== Task inputs
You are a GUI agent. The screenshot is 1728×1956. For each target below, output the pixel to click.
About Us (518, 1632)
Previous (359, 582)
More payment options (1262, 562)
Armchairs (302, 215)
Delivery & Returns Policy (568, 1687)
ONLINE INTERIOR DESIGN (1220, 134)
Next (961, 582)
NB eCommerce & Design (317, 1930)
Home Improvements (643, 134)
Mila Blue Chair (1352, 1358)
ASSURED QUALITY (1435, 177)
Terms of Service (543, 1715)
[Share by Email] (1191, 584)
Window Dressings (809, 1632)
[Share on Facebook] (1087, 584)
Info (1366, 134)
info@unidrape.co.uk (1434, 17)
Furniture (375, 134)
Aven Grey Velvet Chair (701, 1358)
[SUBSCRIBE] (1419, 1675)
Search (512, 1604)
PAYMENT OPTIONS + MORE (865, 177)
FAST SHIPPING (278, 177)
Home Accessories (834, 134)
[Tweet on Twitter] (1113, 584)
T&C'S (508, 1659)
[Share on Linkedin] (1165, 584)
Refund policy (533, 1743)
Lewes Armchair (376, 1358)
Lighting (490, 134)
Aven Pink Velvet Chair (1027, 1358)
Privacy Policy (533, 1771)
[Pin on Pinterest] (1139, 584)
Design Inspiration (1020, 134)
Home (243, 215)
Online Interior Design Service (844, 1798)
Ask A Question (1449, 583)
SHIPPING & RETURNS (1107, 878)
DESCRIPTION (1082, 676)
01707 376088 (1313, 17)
====
== Task inputs
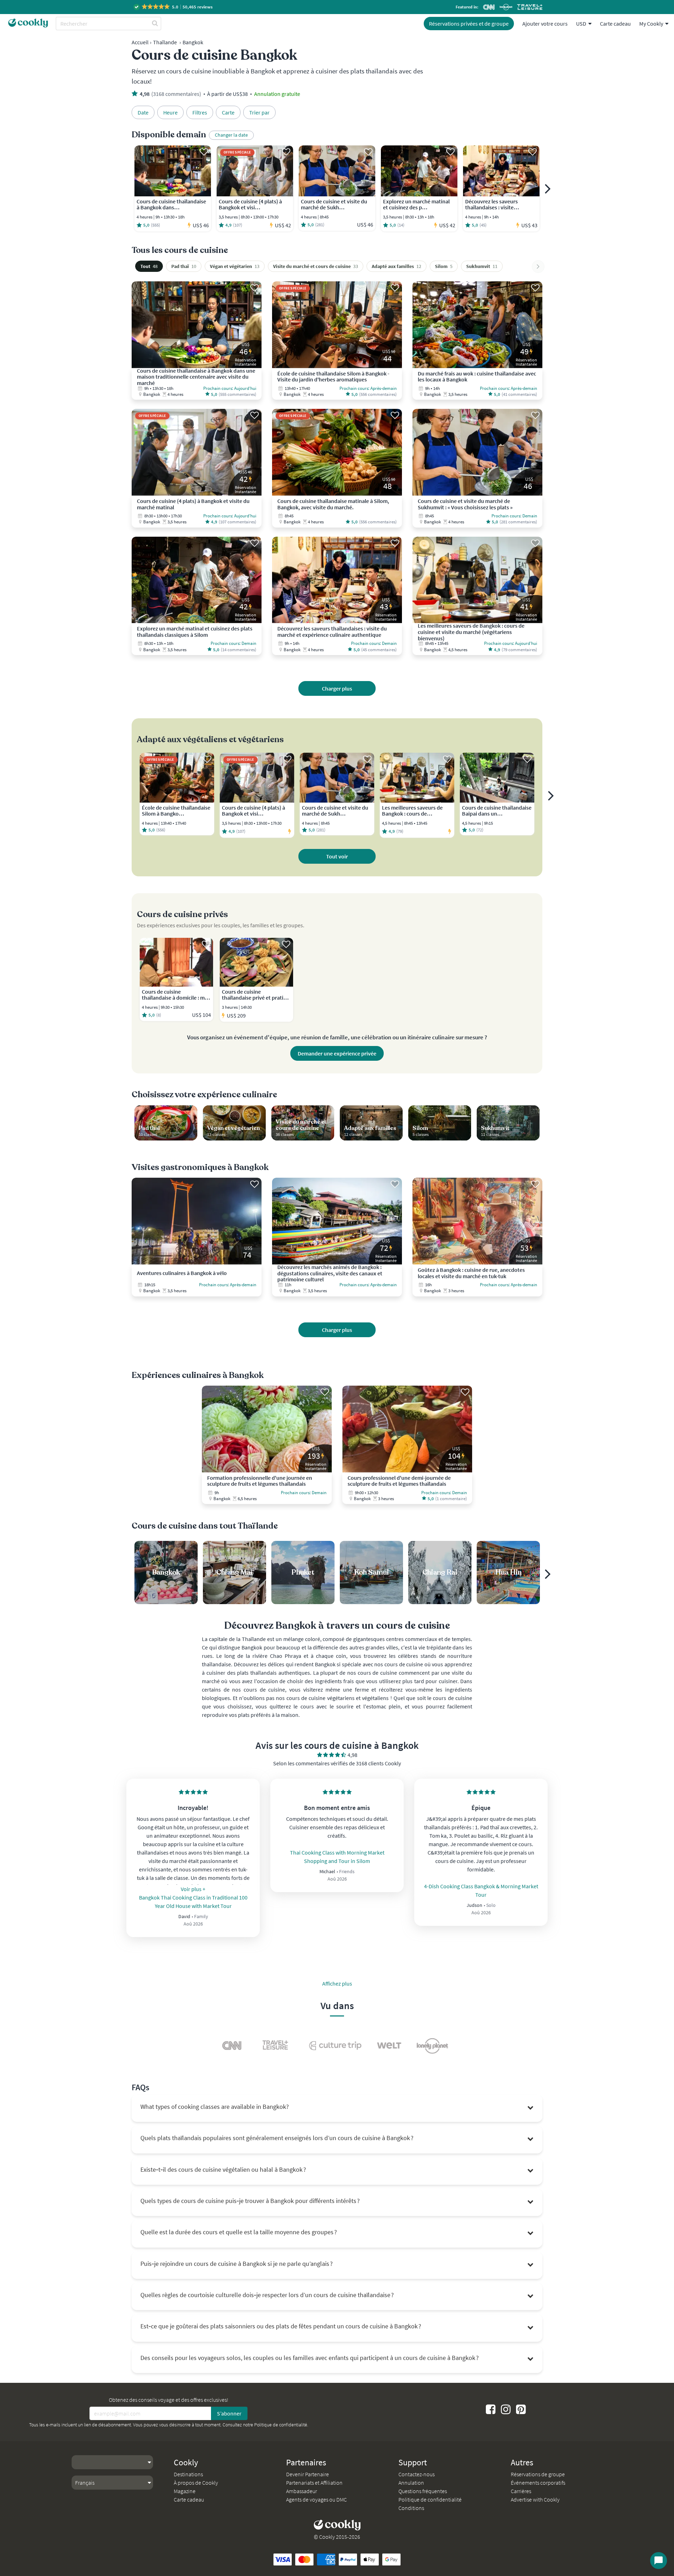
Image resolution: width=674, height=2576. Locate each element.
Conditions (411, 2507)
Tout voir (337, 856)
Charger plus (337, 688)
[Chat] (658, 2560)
====
== Task inputs
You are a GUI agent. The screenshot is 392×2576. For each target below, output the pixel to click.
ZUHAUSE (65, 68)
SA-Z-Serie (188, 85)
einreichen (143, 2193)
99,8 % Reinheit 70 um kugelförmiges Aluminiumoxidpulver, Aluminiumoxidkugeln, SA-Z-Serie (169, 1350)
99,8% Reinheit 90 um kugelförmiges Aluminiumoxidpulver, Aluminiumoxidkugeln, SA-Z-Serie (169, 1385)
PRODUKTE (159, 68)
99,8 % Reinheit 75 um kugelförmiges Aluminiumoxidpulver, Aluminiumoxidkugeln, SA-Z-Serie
====
When the line with "Info (1366, 134)" is reached in the data above, begin copying, and stop after the line with "Lewes Armchair (376, 1358)"; copy each line exactly, both ends included.

Info (1366, 134)
info@unidrape.co.uk (1434, 17)
Furniture (375, 134)
Aven Grey Velvet Chair (701, 1358)
[SUBSCRIBE] (1419, 1675)
Search (512, 1604)
PAYMENT OPTIONS + MORE (865, 177)
FAST SHIPPING (278, 177)
Home Accessories (834, 134)
[Tweet on Twitter] (1113, 584)
T&C'S (508, 1659)
[Share on Linkedin] (1165, 584)
Refund policy (533, 1743)
Lewes Armchair (376, 1358)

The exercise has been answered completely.